I have not used it. There's a lot of differences in my mind, having -- I've seen it. And it -- my concern relates to how it's administered, the volumes and the proposed efficacy for what it is, and I think you'll get to play with some later on today.

David Stack

executive
#88

Yes. For the people that are -- for the people in the room, we have some. So we'll show you, and you can try to put it in a syringe for yourself. I wish the person that asked the question was here with us. We could show you exactly what the issues are. But anybody else? Anybody tried it?

Maggie Holtz

attendee
#89

I think that compound, I haven't tried it. But that compound is really for infiltration right now. I don't personally see how I could ever put it in a needle and put it in a fascial plane block or put it in a peripheral nerve block. And so I'm kind of uninterested in surgical infiltration. I've been trying to kill it for the past half decade in my institution because I think that we can do a better job as regional anesthesiologists. So they're going to have to do something to change that to make it amenable to a regional block for it to get my interest.

Stephen Garber

attendee
#90

So far as labor delivery or C-section goes, the pharmacists asked me about it. I said, "Well, what about breast feeding? How does that affect it?" And they're looking at me, and they're like, "Oh, yes, I didn't think about that." So we can't use it at this time in labor and delivery for those reasons until they've done much more robust studies in that level.

Jeffrey Gadsden

attendee
#91

Our surgeons also had concerns about wound problems. And on the label, there's been some warnings about wound problems that resulted in the clinical development program. So that's been kind of a negative hit as well in terms of the uptake.

Roy Winston

executive
#92

And let me just add one little closing remark about that. So before coming to Pacira, I was an anesthesiologist, practiced over 20 years, clinically taking care of patients, lots of local anesthetics. The one thing as anesthesiologists, and I'm not discounting you surgeons here, but anesthesiologists, we always are concerned with the safety of the patient.

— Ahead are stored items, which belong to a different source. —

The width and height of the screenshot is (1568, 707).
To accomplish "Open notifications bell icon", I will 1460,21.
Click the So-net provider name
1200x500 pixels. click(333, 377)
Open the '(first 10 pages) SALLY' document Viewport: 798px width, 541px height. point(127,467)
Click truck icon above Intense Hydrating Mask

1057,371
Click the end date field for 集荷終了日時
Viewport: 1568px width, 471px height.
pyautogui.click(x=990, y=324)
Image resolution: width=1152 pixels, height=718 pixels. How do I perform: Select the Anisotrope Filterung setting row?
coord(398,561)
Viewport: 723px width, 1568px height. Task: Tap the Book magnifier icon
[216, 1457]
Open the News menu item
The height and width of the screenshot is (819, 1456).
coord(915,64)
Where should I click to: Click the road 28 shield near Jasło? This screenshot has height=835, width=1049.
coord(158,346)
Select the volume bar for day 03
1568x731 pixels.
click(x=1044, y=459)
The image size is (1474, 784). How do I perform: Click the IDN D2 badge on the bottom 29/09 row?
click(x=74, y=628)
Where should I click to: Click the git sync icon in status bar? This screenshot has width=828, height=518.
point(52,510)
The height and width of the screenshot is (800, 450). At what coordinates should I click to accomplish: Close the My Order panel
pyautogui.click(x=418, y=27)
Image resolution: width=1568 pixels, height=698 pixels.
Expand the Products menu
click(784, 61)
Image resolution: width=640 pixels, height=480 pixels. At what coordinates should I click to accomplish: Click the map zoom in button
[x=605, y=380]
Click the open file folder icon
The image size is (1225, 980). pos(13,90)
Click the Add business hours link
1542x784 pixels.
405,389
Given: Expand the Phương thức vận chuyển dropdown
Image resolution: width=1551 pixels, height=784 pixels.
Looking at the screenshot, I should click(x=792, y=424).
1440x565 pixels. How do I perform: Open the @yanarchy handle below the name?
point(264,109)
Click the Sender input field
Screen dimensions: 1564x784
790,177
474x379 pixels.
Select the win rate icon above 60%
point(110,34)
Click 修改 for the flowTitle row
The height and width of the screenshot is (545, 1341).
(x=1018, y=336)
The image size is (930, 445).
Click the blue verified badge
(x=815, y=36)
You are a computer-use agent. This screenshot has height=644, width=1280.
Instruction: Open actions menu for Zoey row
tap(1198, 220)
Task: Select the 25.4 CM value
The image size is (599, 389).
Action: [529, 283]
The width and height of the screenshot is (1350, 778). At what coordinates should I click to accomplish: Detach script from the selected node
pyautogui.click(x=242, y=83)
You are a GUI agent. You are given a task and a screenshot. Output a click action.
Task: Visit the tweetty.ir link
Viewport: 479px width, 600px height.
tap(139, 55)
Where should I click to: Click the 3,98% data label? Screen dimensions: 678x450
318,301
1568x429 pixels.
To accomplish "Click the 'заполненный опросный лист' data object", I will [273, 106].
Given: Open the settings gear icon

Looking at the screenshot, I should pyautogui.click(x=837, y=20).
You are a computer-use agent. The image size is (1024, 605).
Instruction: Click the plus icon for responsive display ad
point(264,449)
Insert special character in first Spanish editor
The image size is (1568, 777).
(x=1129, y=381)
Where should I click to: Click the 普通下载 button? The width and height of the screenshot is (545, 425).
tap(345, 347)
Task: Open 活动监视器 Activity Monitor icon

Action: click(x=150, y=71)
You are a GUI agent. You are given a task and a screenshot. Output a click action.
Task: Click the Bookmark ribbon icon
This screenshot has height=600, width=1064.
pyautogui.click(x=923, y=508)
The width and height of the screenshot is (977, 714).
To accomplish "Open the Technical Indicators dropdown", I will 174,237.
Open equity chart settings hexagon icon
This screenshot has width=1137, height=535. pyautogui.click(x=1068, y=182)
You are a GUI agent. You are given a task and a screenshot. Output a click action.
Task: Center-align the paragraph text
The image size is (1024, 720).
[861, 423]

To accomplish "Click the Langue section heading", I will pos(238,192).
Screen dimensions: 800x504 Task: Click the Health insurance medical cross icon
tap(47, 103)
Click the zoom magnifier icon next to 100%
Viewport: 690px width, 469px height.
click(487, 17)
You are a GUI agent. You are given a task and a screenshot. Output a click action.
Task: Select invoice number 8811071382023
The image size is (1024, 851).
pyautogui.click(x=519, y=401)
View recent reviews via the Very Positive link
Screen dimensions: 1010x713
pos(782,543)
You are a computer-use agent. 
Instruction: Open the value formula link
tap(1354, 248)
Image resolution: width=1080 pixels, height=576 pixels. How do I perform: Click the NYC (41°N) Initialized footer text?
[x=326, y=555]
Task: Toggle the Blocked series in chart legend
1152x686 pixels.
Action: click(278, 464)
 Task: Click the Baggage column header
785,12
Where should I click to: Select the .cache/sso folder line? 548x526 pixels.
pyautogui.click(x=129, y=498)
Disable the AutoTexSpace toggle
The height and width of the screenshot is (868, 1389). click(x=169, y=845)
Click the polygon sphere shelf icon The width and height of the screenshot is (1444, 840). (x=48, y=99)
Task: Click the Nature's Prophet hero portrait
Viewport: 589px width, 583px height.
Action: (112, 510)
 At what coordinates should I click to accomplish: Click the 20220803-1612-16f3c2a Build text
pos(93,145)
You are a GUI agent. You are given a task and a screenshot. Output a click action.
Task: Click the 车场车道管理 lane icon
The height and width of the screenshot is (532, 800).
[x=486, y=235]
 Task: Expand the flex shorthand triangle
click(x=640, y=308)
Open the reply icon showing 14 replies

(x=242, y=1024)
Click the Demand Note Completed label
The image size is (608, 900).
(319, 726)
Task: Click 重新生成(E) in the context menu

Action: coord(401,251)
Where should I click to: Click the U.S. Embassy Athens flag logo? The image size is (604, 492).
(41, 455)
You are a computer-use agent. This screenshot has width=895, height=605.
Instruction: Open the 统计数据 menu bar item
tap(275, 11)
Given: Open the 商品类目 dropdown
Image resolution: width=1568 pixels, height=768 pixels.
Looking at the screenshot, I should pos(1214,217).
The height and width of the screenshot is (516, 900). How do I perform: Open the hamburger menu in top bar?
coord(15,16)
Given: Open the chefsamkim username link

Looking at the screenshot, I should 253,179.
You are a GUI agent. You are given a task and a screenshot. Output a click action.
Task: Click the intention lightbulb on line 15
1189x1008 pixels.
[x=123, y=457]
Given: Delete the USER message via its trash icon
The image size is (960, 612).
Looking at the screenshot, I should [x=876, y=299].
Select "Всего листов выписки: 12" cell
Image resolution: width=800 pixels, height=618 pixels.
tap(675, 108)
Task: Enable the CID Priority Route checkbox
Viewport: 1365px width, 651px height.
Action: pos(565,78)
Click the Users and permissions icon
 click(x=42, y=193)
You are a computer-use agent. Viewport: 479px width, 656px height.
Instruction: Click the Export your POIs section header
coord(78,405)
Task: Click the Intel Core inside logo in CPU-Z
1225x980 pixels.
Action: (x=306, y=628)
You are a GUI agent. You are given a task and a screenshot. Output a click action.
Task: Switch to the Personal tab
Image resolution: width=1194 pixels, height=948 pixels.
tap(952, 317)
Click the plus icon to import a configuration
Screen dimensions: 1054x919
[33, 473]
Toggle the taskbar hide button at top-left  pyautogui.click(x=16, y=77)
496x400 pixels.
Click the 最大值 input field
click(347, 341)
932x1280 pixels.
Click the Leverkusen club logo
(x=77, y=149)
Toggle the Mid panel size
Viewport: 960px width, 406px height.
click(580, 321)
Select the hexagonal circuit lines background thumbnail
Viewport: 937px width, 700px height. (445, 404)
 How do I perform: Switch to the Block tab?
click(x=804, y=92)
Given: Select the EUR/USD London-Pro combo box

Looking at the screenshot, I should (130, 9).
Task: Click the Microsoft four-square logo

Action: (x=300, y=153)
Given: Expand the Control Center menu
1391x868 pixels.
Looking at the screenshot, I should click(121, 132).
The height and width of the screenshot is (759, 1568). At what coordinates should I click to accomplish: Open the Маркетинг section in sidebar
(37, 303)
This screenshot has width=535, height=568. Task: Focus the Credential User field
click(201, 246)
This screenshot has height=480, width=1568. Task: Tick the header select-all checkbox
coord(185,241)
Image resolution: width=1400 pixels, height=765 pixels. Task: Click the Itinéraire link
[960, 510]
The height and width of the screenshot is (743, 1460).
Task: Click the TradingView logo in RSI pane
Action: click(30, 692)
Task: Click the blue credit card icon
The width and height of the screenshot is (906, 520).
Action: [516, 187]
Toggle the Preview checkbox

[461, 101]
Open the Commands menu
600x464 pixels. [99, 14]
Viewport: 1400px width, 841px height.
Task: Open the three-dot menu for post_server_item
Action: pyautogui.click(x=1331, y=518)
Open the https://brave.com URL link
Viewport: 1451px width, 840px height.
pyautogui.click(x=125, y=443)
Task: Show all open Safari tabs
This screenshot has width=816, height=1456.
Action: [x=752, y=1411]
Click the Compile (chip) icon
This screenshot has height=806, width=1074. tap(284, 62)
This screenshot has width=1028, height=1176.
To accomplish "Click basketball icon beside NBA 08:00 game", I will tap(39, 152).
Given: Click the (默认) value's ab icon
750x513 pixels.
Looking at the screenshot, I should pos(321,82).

Safety, safety, safety. Particularly somebody like Sunny Tumber over there, pediatric anesthesia, there's no bigger thing you worry about than safety when it comes to kids. Think about your own kids and anything we do, safety, right? So we have a product EXPAREL that has really established a record. We've treated almost 10 million patients with it. We have no safety signal. When you compare it to the other things out there, we have a fraction of the issues that they have. And now you have a new product on the market that has a multiple of the commonly used bupivacaine and ropivacaines. They are multiplied. When you look at the skin issues, when you look at toxicity issues, other things, it's just one of those things. Why would you go from something that is super safe to something that isn't? So I think you have to think about it that way. And I think that's, as an anesthesiologist, how we think about things.

David Stack

executive
#93

Great. So in closing, I'd like to acknowledge our terrific staff here in Tampa. We really had a great time and not only with this program but showing off the capabilities that we have here in the pit. And I think you can understand how this can be used for educational opportunities given all of the clinical opportunities we have going forward. Thanks to our audience, both in person and on the Internet. And special thanks, of course, to our faculty. We're humbled and proud that we get to work with you folks every day. And having an opportunity to actually change the way medicine is practiced in many cases and improve the life of folks is just a real privilege. And as I said, we're humbled and proud to be able to share that with you. And so in closing, we hope that you share our sense of excitement going forward, and we look forward to sharing our progress with you over the next several years. Thanks so much for coming.